- _Arbeitsauftrag_: Gib aus dem Text über die neuen CLP-Gefahrenklassen die Passage wortgetreu wieder, die bei „Zum 20. April“ beginnt und bei „(persistent, mobil, toxisch)“ endet.

- _Textausschnitt_:
=====
CLP: Neue Gefahrenklassen

Durch das Inkrafttreten der delegierten Verordnung (EU) 2023/707 kommt es zur Einführung neuer Gefahrenklassen für Endokrine Disruptoren (ED), PBT/vPvB- und PMT/vPvM-Stoffe. Von Janina Rickers und Dr. Robert Zabel, Umco

Neue Gefahrenklassen für Endokrine Disruptoren (ED), PBT/vPvB- und PMT/vPvM-Stoffe.
Neue Gefahrenklassen für Endokrine Disruptoren (ED), PBT/vPvB- und PMT/vPvM-Stoffe. Bildquelle: antoine2k - stock.adobe.com

Zum 20. April 2023 trat die Änderung der Verordnung (EG) Nr. 1272/2008 und damit die neuen Gefahrenklassen in Kraft. Neben den Gefahrenklassen für endokrine Stoffe (ED) werden auch Gefahrenklassen für Stoffe eingeführt, welche persistent, bioakkumulierbar, toxisch (PBT) / sehr persistent, sehr bioakkumulierbar (vPvB) und persistent, mobil, toxisch (PMT) / persistent, mobil und/oder toxisch (vPvM)sind. Ziel dieser Verordnung ist ein besserer Schutz von Mensch und Umwelt. Diese Anpassung der CLP-Verordnung ist ein Hauptbaustein der EU Chemicals Strategy for Sustainability (CSS) und damit auch des Green Deals.

Die neuen Gefahrenklassen

Folgende neue Gefahrenklassen werden eingeführt:

Endokrine Disruption der menschlichen

  • Gesundheit Kategorie 1 und 2
  • Endokrine Disruption der Umwelt Kategorie 1 und 2
  • PBT (persistent, bioakkumulierbar, toxisch) / vPvB (persistent, mobil, toxisch)
=====
(Einträge zum Auffinden von Wörtern und Elementen)
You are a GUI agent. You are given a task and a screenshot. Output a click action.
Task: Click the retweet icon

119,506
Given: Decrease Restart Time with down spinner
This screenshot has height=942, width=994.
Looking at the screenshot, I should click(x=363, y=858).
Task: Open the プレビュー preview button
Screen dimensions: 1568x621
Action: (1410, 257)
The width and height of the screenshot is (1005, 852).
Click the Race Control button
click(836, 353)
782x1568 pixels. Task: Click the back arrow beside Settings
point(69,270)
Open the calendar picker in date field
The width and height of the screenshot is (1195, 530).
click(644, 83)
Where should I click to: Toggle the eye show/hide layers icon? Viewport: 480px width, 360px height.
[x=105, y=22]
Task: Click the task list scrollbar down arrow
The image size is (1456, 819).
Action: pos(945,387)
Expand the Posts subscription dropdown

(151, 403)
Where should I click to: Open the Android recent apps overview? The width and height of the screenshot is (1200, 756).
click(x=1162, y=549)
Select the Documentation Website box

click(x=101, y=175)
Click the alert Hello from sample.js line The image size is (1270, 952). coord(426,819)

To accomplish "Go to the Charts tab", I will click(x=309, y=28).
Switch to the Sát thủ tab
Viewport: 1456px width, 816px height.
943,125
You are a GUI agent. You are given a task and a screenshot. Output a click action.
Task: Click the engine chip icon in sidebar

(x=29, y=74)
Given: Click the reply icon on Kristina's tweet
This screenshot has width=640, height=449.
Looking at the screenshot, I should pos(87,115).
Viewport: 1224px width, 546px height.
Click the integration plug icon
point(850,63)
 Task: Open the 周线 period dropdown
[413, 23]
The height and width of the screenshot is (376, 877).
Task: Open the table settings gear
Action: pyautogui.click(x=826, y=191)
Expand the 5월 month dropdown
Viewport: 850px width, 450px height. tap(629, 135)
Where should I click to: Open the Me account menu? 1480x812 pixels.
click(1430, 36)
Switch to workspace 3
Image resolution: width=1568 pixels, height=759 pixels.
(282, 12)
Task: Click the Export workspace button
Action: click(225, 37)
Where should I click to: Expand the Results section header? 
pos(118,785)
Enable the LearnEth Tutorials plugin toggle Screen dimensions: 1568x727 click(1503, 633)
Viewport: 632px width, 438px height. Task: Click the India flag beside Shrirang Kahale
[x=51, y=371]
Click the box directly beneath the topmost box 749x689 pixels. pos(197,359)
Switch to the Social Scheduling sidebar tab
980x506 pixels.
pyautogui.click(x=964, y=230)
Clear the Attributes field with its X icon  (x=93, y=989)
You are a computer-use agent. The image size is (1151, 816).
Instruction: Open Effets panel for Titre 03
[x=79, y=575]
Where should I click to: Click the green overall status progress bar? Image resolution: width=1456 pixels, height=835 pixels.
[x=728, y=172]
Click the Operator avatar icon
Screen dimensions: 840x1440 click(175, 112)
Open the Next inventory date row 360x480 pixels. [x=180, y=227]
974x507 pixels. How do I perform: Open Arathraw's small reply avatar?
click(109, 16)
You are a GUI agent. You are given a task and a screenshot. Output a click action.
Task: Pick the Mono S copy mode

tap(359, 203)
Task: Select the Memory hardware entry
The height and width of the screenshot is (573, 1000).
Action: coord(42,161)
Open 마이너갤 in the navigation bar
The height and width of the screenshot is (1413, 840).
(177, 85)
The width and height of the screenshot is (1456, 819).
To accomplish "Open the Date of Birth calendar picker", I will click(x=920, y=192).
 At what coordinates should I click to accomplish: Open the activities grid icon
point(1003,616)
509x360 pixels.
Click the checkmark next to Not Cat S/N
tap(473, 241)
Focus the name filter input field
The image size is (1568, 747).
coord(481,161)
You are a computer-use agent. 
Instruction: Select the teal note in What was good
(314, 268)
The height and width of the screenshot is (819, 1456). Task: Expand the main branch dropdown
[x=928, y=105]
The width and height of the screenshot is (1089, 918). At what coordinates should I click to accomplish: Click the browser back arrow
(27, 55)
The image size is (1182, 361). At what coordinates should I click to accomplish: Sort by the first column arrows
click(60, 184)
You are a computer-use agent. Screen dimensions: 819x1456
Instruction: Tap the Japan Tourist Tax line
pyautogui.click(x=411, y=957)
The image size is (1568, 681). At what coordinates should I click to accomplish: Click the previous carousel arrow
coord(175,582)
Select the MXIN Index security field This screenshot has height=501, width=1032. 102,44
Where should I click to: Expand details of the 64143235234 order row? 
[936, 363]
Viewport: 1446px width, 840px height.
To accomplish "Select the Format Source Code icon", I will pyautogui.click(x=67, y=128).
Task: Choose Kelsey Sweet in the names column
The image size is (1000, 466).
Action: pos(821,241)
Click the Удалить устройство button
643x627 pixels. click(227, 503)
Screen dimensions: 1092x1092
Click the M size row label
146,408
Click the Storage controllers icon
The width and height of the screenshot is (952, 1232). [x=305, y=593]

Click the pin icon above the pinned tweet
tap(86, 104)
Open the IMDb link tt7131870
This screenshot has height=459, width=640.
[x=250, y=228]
=====
- _Lösung_:
Zum 20. April 2023 trat die Änderung der Verordnung (EG) Nr. 1272/2008 und damit die neuen Gefahrenklassen in Kraft. Neben den Gefahrenklassen für endokrine Stoffe (ED) werden auch Gefahrenklassen für Stoffe eingeführt, welche persistent, bioakkumulierbar, toxisch (PBT) / sehr persistent, sehr bioakkumulierbar (vPvB) und persistent, mobil, toxisch (PMT) / persistent, mobil und/oder toxisch (vPvM)sind. Ziel dieser Verordnung ist ein besserer Schutz von Mensch und Umwelt. Diese Anpassung der CLP-Verordnung ist ein Hauptbaustein der EU Chemicals Strategy for Sustainability (CSS) und damit auch des Green Deals.

Die neuen Gefahrenklassen

Folgende neue Gefahrenklassen werden eingeführt:

Endokrine Disruption der menschlichen

  • Gesundheit Kategorie 1 und 2
  • Endokrine Disruption der Umwelt Kategorie 1 und 2
  • PBT (persistent, bioakkumulierbar, toxisch) / vPvB (persistent, mobil, toxisch)